Apigee, Letsencrypt and http

We have setup a number of virtual hosts with domains we own for hosting endpoints on Edge Cloud.

I set them up with Letsencrypt certificates using DNS challenge however the DNS provider we have doesn't support API based changes so it was a manual step to get them setup first time. I had assumed that it would renew using the same challenges but that doesn't seem to be the case and we need to update the new challenges.

So instead I thought we could try using http based auth and a manual hook to upload the challenges either to a KVM or a jsc file in an API Proxy under /.well-known/acme-challenge/

However for that certbot requires that the host is listening on http on port 80.

For the cloud we can't seem to add additional virtual servers listening on port 80 to point to our same proxies. As it seems to be hard-coded to only allow a listener on port 443.

For me there would be 3 ways to solve this:

1) Apigee would support letsencrypt natively, and all the customer would need to do is setup a DNS cname from their own domain to point to the xxx-test.apigee.net domain based on your organization. Then using standard certbot Apigee would be able to auto-renew the certs as they could use http hosts and it would all just automatically renew.

2) Apigee supports adding http port 80 virtual servers. Then we could have a virtual server for https-company pointing to api.company.com and another virtual server for http-company pointing to the same proxy but over http.
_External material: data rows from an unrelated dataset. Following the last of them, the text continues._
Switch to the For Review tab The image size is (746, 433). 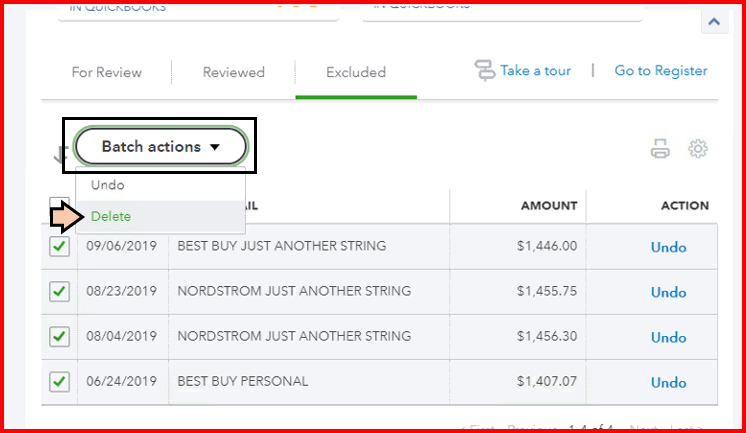coord(107,72)
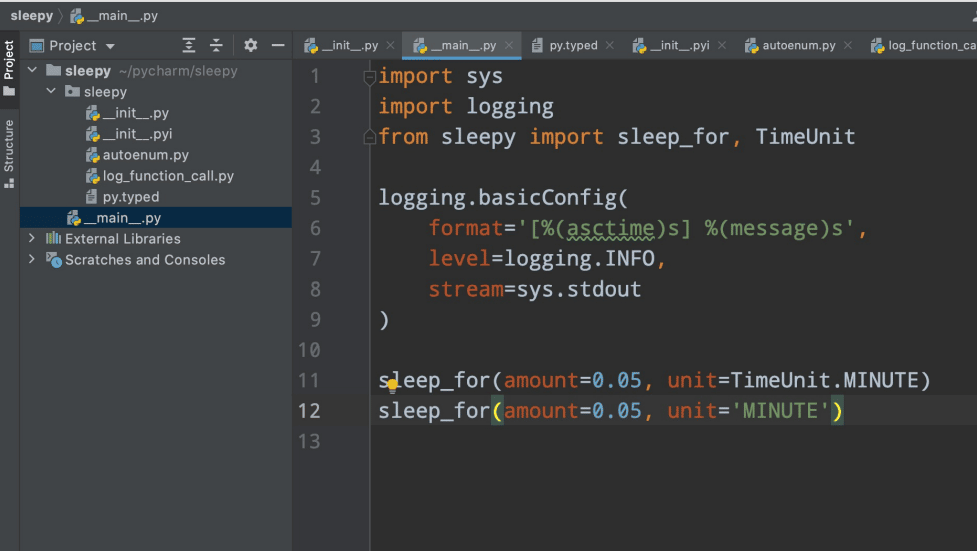The height and width of the screenshot is (551, 977).
Task: Expand External Libraries node
Action: pyautogui.click(x=32, y=239)
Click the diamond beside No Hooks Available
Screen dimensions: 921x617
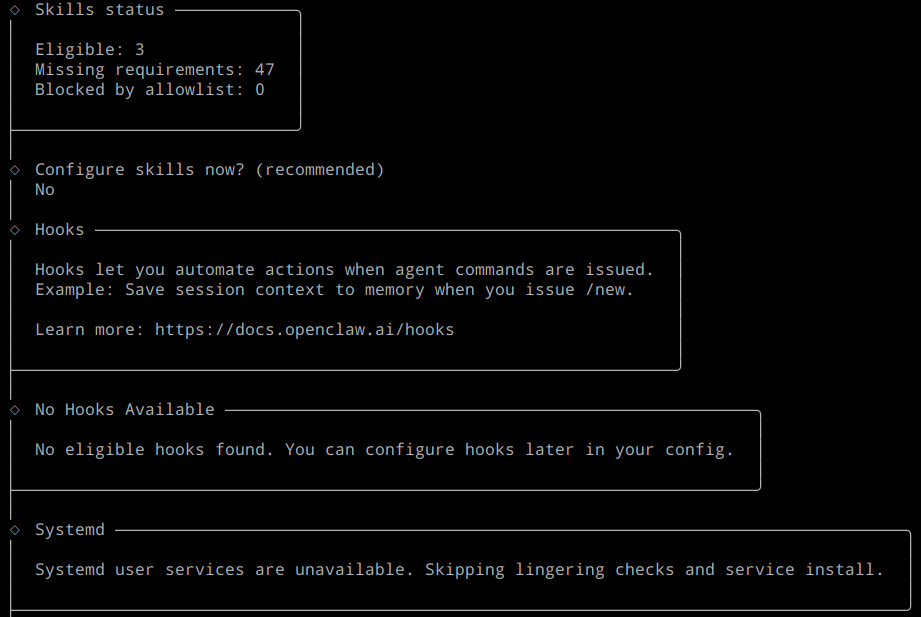point(15,410)
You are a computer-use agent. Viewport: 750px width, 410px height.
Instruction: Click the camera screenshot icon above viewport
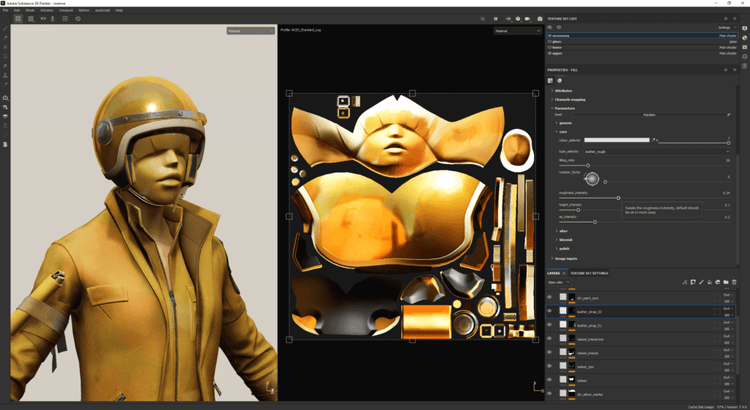pyautogui.click(x=540, y=19)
3) Allowing the "default" virtual server to have additional virtual server aliases. I can add an alias for all the https endpoints, but I can't add an alias for the http one.

Any other suggestions on how to work-around this other than going through the manual DNS renewal process with letsencrypt/certbot??

Solved Solved
0 3 631
1 ACCEPTED SOLUTION

@srinandans FYI

Yes I understand the problem you're facing.

Your 3 possible ways to solve the problem seem correct to me. Of the three I prefer #1; it's easiest and would be easiest to describe. But that's just my opinion.

It will not satisfy you at all, but there is an outstanding request for this exact feature. b/70583295

In the past I have solved this by moving my DNS around to a different (not Apigee) host that I control. (I suppose you understand what I mean here, but if not, let me know) . In general, This is not a viable approach as it means an outage during the ACME challenge/response. But if you can tolerate a "maintenance window" on your service, you will be able to refresh the cert via ACME.

I'm sorry I don't have a better answer right now.


[Edit 20190702-1014] After further consideration, there is another alternative. You and I are discussing the HTTP Challenge. But you could use the DNS challenge; it would require no change to the router, vhost, or vhost alias within Apigee Edge. This might be your best bet right now. We're still discussing how we might update the Apigee Edge product to make it easier to use the HTTP Challenge.

View solution in original post

3 REPLIES 3

@srinandans FYI

Yes I understand the problem you're facing.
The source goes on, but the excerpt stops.